13/05/2026
Your thyroid doesn't just affect metabolism.
✅️It can influence ovulation, egg quality, progesterone, implantation, and cycle regularity too And sometimes, supporting thyroid health starts with the basics:enough protein, iron, selenium, iodine, stable blood sugar, and reducing inflammation.
✅️Small daily foods can make a bigger difference than most people realize.If you've been struggling with irregular cycles, unexplained infertility, low progesterone, or fatigue your thyroid deserves attention too.
1️⃣Masoor dal- good source of iron, low iron worsens thyroid function & ovulation issues
2️⃣Brazil nuts → rich in selenium which supports thyroid conversion (T4 → T3)
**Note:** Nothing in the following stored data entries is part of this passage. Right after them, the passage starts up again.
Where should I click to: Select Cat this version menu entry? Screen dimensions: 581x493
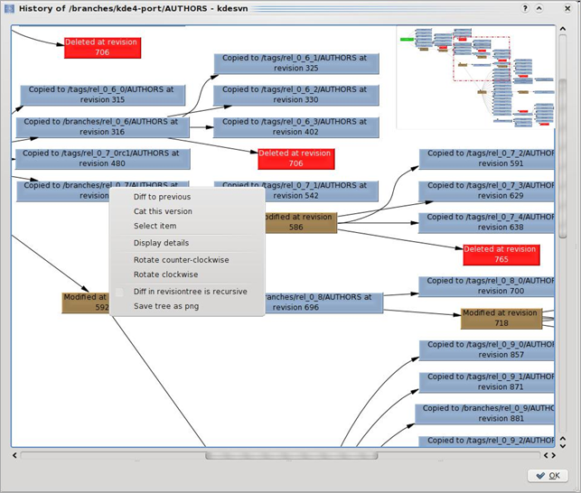tap(163, 211)

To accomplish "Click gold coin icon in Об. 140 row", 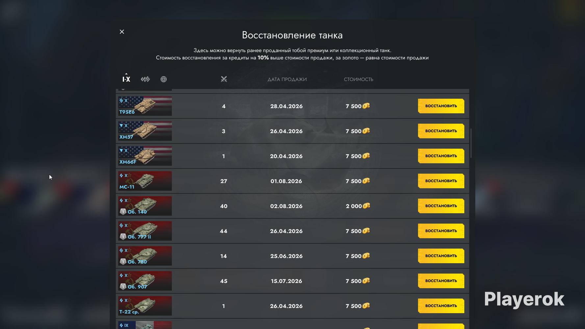I will pyautogui.click(x=366, y=206).
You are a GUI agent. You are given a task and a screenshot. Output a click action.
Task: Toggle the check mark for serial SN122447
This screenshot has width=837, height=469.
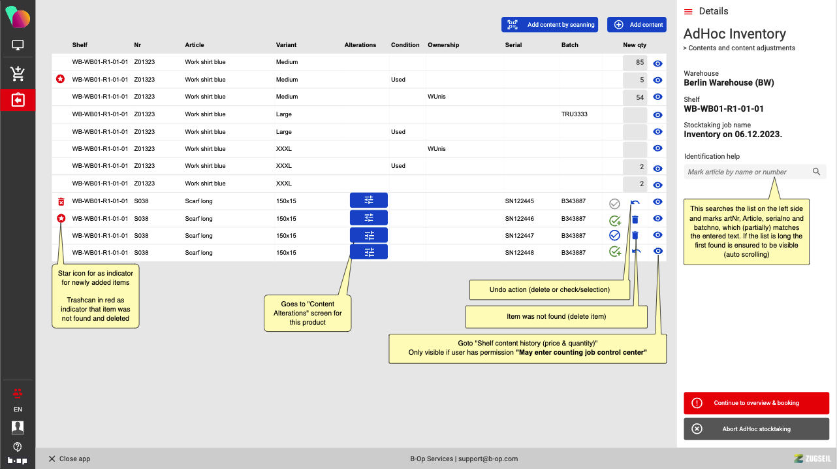[614, 235]
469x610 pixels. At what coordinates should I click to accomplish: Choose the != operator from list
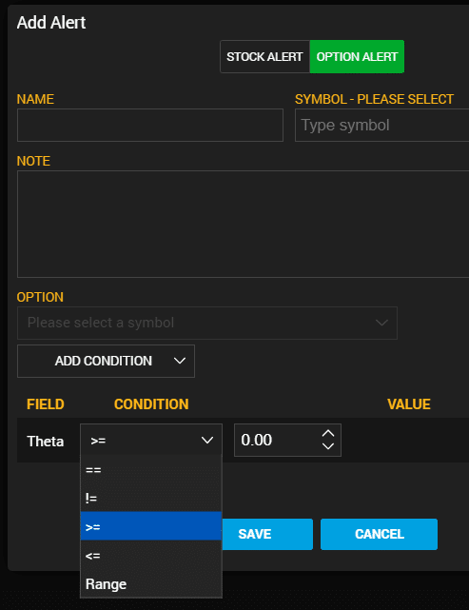coord(151,498)
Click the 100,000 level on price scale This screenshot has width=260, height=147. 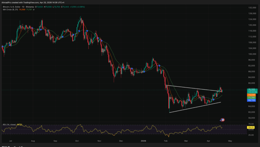252,54
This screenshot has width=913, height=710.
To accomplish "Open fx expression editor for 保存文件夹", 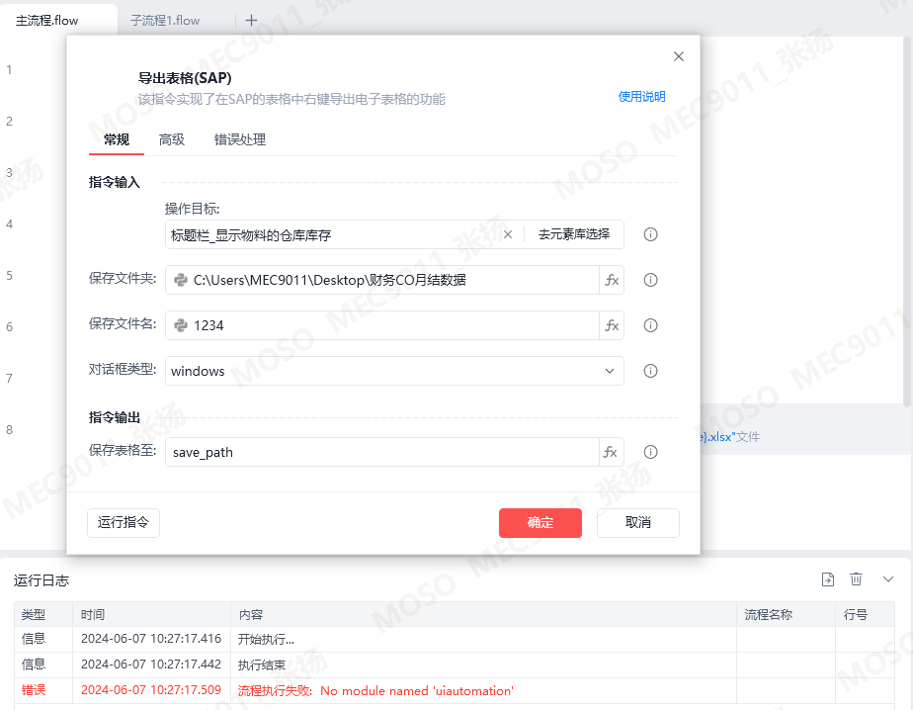I will tap(612, 280).

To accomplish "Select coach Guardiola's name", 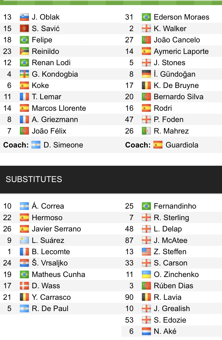I will (182, 145).
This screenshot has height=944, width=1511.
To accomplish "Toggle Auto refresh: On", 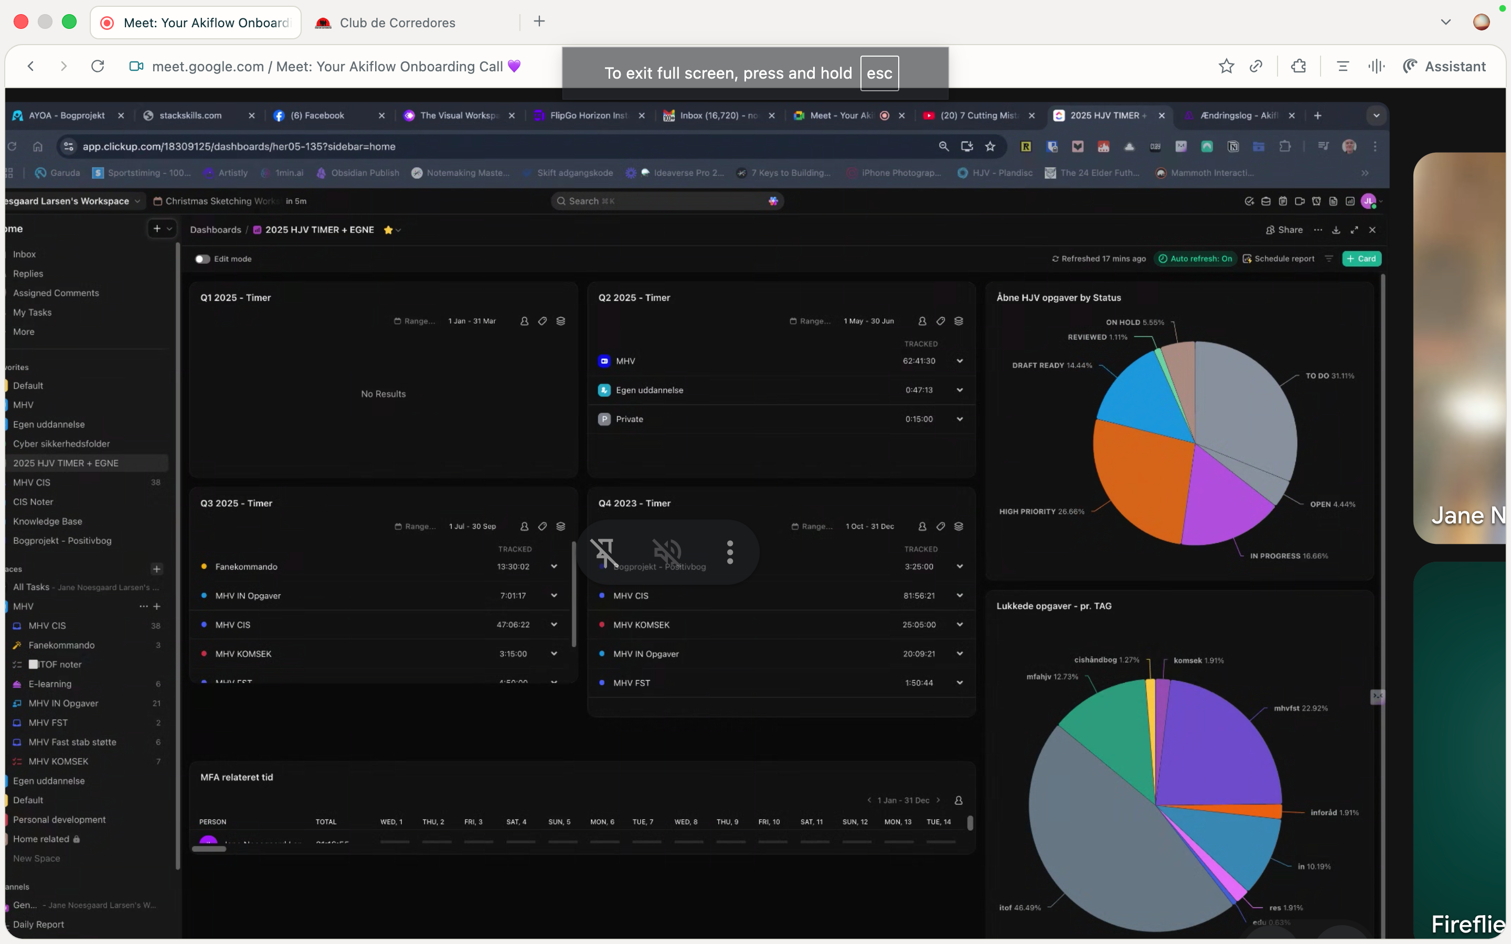I will (x=1195, y=258).
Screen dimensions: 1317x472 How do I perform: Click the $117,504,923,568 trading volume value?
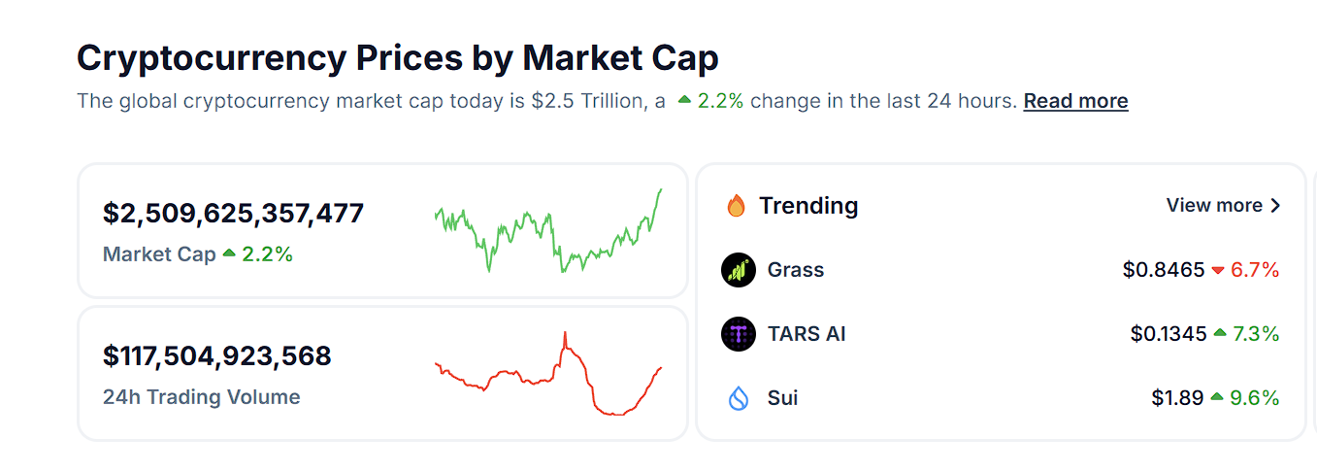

3️⃣Sweet potatoes → rich in vitamin A which supports thyroid receptor function
4️⃣Curd / Greek yogurt → provides iodine + protein important for hormone balance
5️⃣Berries (Blueberries & Strawberries)Berries are loaded with antioxidants that help protect the thyroid cells from damage.
6️⃣Quinoa It is rich in Magnesium and Zinc. Many people with thyroid imbalances struggle with fatigue, and the slow-release energy from quinoa helps maintain steady blood sugar levels.